秀嶋賢人のはてなブログ

映画監督・NPO法人SocialNetProjectMOVE理事長

教養と素養

教養と素養、いわゆるインテリジェンスというものは、他流試合によってこそ磨かれる。
 
親や学校、人との出会いなど、成育過程の中ではぐくまれるしかない教養や素養は、その成育過程でえられた範囲でとどまっている限り、閉鎖的で、独善的であり、個人的なものでしかない。
 
それが普遍的であろうとするためには、そして、より開放的で、多様であり、グローバルなものであろうとすれば、自分とは異なる教養と素養、いわゆるインテリジェンスを持つ者たちと積極的にかかわり、自分の内に溜めた教養や素養がどの程度通用するものなのか、あるいは、自分が身に着けることのできなかった異文化の教養や素養とはいかなるものか…ということを学ばなくてはならない。
 
つまり、己の知識を鍛えるといことをしない限り、生来の教養や素養は広がりを持てないのだ。
 
そのときに、それを鍛えるものが、どの国、どの民族、どういう社会的地位や立場にあるかは意味をなさない。また、自分のそれと対立するものであっても、そこから学びとれる教養や素養があり、かつ、それによってより己の教養や素養に確信を持つということもできる。
 
知識だけがあっても、教養や素養は磨かれることはない。多くの知識が情報として終わることが多いからだ。知識を教養や素養として転じるためには、それを生かすことのできる教養や素養のあり方がある。いわゆる見識とすることだ。
 
かつて、フランスに滞在していた商社マンや派遣員が、ルーブル美術館に収蔵されている絵画や彫刻を渡仏する前に必死に学び、渡仏して、現地の人々とコミュニケーションを図ろうと、その知識を彼らの前で披露したことがある。そのあまりの知識に多くのフランス人が驚嘆した。当然ながら、商社マンや派遣員は意気揚々たる顔になった。
 
だが、彼らの驚嘆は、その知識にではなく、極東の島国のアジア人が自国やアジアの文化についてはほとんど無知でありながら、自分たちフランスの文化について異常ともいえる知識を持っていることの違和感と奇異さに対するものだった。尊敬とは程遠い、侮蔑のまなざしを向けられたのだ。
 
商社マンたちは知識は持っていても、見識がなかった。ルーブルのどこに、どの時代のどの作家の作品があり、それは美術史からみたら、こういうカテゴリーに属し、特徴はこう…は、知っていても、その作家がどのような思いでそれを描き、そして、自分という個人はどういう印象を持ったのか、そして、日本人、あるいはアジア人の美意識からすると、どのような理解をしたのかを自分の言葉で語れなかった。
 
逆に、日本の文化に興味のあるフランス人から世阿弥の能について問われ、それに答えられる確かな知識もなければ、西洋演劇との相違点や関連性について語ることもできなかったのだ。

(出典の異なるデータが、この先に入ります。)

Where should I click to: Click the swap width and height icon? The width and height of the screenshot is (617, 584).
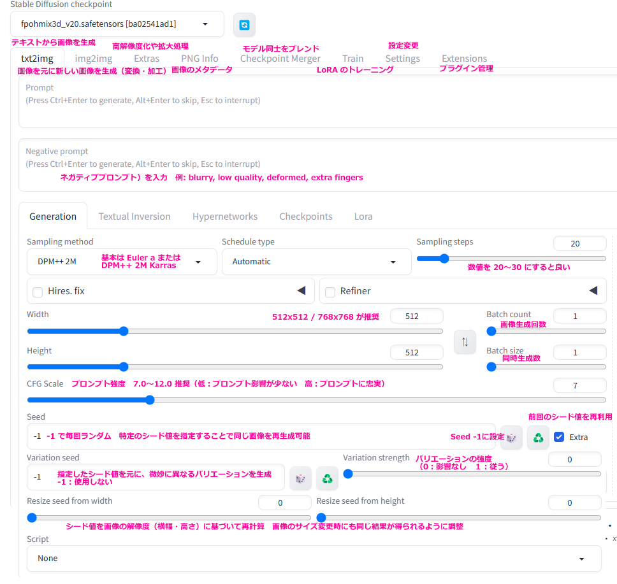[465, 342]
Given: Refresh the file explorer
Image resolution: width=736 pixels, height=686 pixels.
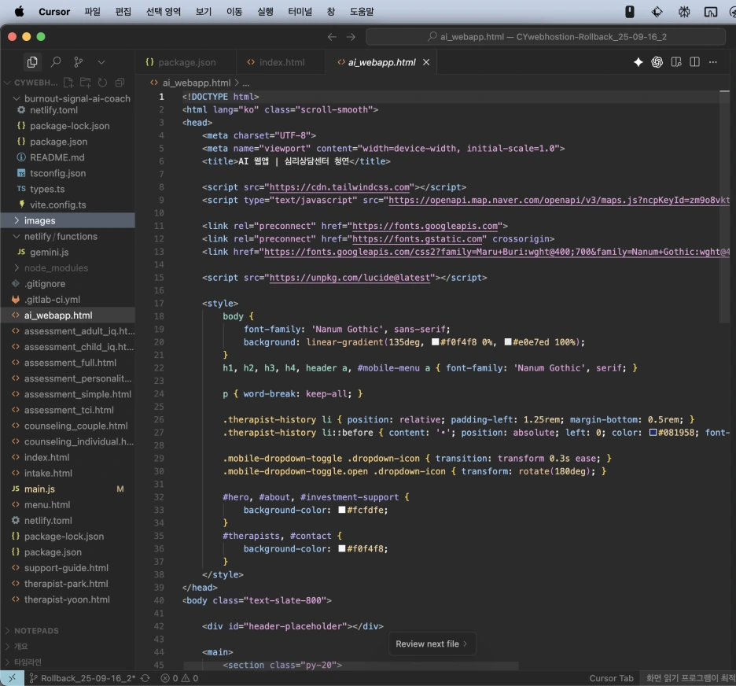Looking at the screenshot, I should [x=102, y=83].
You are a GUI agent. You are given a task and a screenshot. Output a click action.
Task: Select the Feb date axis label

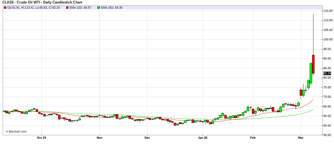pos(253,138)
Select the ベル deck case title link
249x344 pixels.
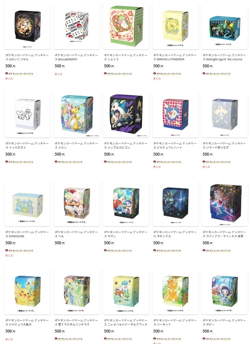[x=76, y=234]
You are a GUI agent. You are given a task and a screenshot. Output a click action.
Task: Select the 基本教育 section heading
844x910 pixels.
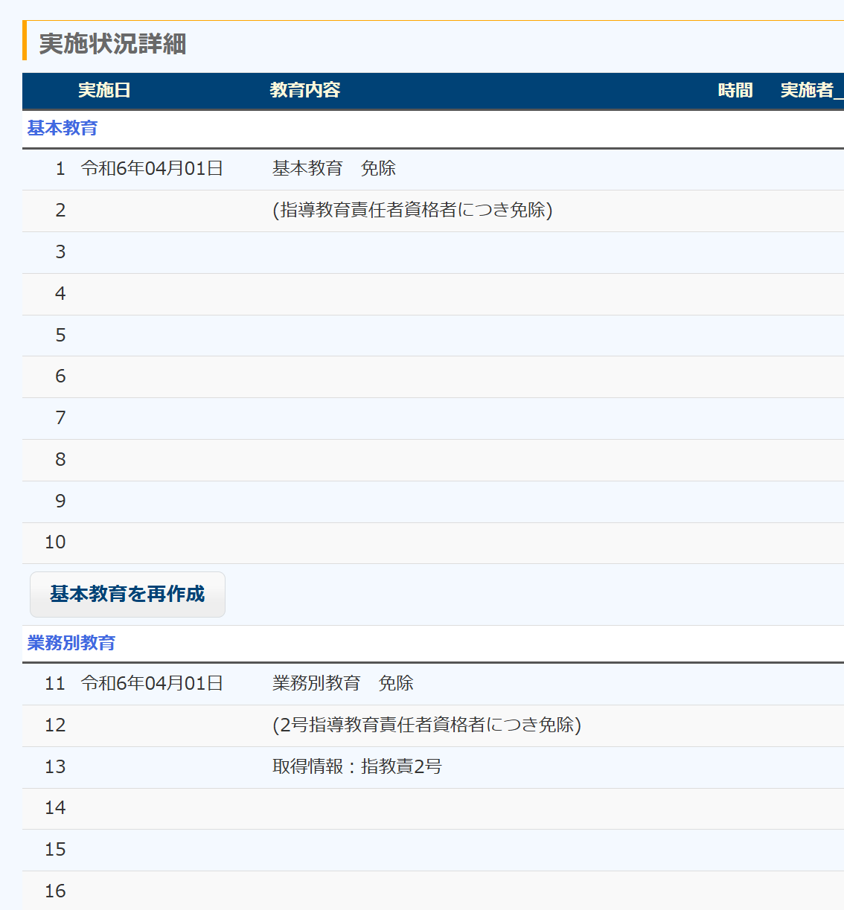tap(63, 129)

これはいまも、日本人の教養と素養のあり方をよく象徴している。同時に、明治、そして戦後日本の中でつくられてきた、西欧、アメリカ主義の姿もよく象徴している。極東の島国の田舎者は、自国の文化にも、アジアにも目を向けず、あたかも自らが西欧、アメリカ人の一員のようにふるまってきた。その意識は、朝鮮半島、中国を始めととする近隣諸国への民族差別意識と対抗意識の源泉のままだ。

それがある限り、近隣諸国との関係改善のあるべき姿へはたどりつけない。こちらがたどりつけないのだから、相手もたどりつこうなどとはしない。そして、その面倒な議論と忍耐と丹念な交渉を必要とする手間暇を相互が惜しむ。歴史認識の歪曲は双方ともに、言語道断。それを糺す努力を世界が納得できる教養と素養、見識を持ってやることだ。

人の交流やつながりは、かつてとは及ばない近さにある。それは深い交流の道にもなれば、ひとつ舵をあやまれば、近いほどに危うさもあるのだ。いまある近さをどう育てるか…それを探すのが教養と素養というものだ。
 
軟弱な奴か、戦争の現実も死の現実も知らない、戦闘機や戦艦オタクのような、いい歳した、教養と素養のない、アホな右翼小僧がこの国には多すぎる。道を拓くのは、威勢ではない、直情的な怒りでもない。視野を持った教養と素養、そして、平和への道を探す、確かな行動力しかない。